Perpaduan dua perilaku ini menciptakan perjalanan pelanggan yang kompleks. Namun, jika dikelola dengan baik, brand dapat memanfaatkan setiap titik kontak untuk menguatkan loyalitas. Meski begitu, ketidaksinkronan harga dan stok antara kanal dapat merusak kepercayaan konsumen dengan cepat.
Teknologi menjadi penghubung utama kolaborasi mall dan e-commerce. Sistem manajemen stok terintegrasi, pembayaran digital, hingga program loyalti lintas kanal menjadi fondasi operasi. Tanpa integrasi data, sulit bagi brand dan pengelola pusat perbelanjaan untuk menawarkan pengalaman yang konsisten.
Di sisi lain, analitik perilaku pengunjung mall yang digabungkan dengan data transaksi online memberi wawasan baru. Pengelola dapat menyusun tata letak tenant, event, dan promosi sesuai pola kunjungan dan minat pengunjung. Karena itu, investasi teknologi tidak lagi pilihan, melainkan kebutuhan.
Baca Juga: Strategi omnichannel yang menghubungkan toko fisik dan kanal digital
Tekanan dan peluang dari kolaborasi mall dan e-commerce mendorong lahirnya model bisnis baru. Beberapa mall mengembangkan studio live shopping di area mereka. Tenant dapat melakukan siaran langsung dengan latar toko nyata, memadukan interaksi digital dan suasana fisik.
Selain itu, ruang logistik mikro mulai hadir di area parkir atau lantai bawah tanah. Ruang ini mendukung pengiriman cepat dari toko di dalam mall ke pelanggan sekitar. Akibatnya, pusat perbelanjaan berfungsi ganda sebagai showroom, tempat hiburan, dan hub distribusi last mile.
Meskipun kolaborasi mall dan e-commerce menjanjikan, tantangan implementasi cukup besar. Pertama, banyak pelaku ritel belum memiliki sistem teknologi yang siap terhubung. Kedua, negosiasi antara pengelola mall, tenant, dan platform online sering kali rumit, terutama terkait data dan pembagian keuntungan.
Selain itu, sumber daya manusia harus beradaptasi. Tim penjualan di toko perlu memahami proses online seperti pemesanan, retur, dan pick-up in store. Bahkan, mereka harus mampu melayani pelanggan yang sudah sangat terinformasi dari dunia digital.

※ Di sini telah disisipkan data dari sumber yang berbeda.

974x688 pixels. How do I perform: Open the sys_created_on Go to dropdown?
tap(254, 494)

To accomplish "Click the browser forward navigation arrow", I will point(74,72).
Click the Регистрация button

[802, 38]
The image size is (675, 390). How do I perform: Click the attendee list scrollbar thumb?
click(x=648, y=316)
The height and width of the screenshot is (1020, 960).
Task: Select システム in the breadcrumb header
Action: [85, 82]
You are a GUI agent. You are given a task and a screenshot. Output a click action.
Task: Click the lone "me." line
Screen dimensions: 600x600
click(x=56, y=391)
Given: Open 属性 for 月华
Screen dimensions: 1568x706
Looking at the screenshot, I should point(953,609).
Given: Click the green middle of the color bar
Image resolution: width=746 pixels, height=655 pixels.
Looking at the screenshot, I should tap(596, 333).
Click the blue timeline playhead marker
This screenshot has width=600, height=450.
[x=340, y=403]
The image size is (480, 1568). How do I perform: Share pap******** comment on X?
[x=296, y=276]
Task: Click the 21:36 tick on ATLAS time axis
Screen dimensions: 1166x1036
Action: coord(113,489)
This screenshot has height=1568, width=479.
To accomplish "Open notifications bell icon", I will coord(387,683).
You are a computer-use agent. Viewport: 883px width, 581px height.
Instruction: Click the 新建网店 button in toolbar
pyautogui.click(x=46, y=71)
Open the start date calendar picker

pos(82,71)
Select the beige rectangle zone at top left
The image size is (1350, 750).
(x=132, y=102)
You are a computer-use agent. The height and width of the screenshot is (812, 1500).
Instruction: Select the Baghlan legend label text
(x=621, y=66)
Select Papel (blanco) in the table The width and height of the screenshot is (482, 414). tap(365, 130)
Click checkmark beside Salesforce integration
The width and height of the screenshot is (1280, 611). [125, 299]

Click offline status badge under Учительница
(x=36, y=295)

Ke depan, kolaborasi mall dan e-commerce diperkirakan akan semakin dalam. Brand yang mampu menyatukan dua kanal secara mulus akan lebih unggul dalam persaingan. Konsumen akan terbiasa berpindah antara layar dan lorong toko tanpa memikirkan batas di antaranya.
Pada akhirnya, pertanyaan apakah keduanya kolaborasi atau kompetisi menjadi kurang relevan. Keduanya akan terus bersinggungan, kadang saling menekan, namun juga saling menguatkan. Bagi pelaku usaha yang adaptif, kolaborasi mall dan e-commerce justru membuka ruang pertumbuhan baru.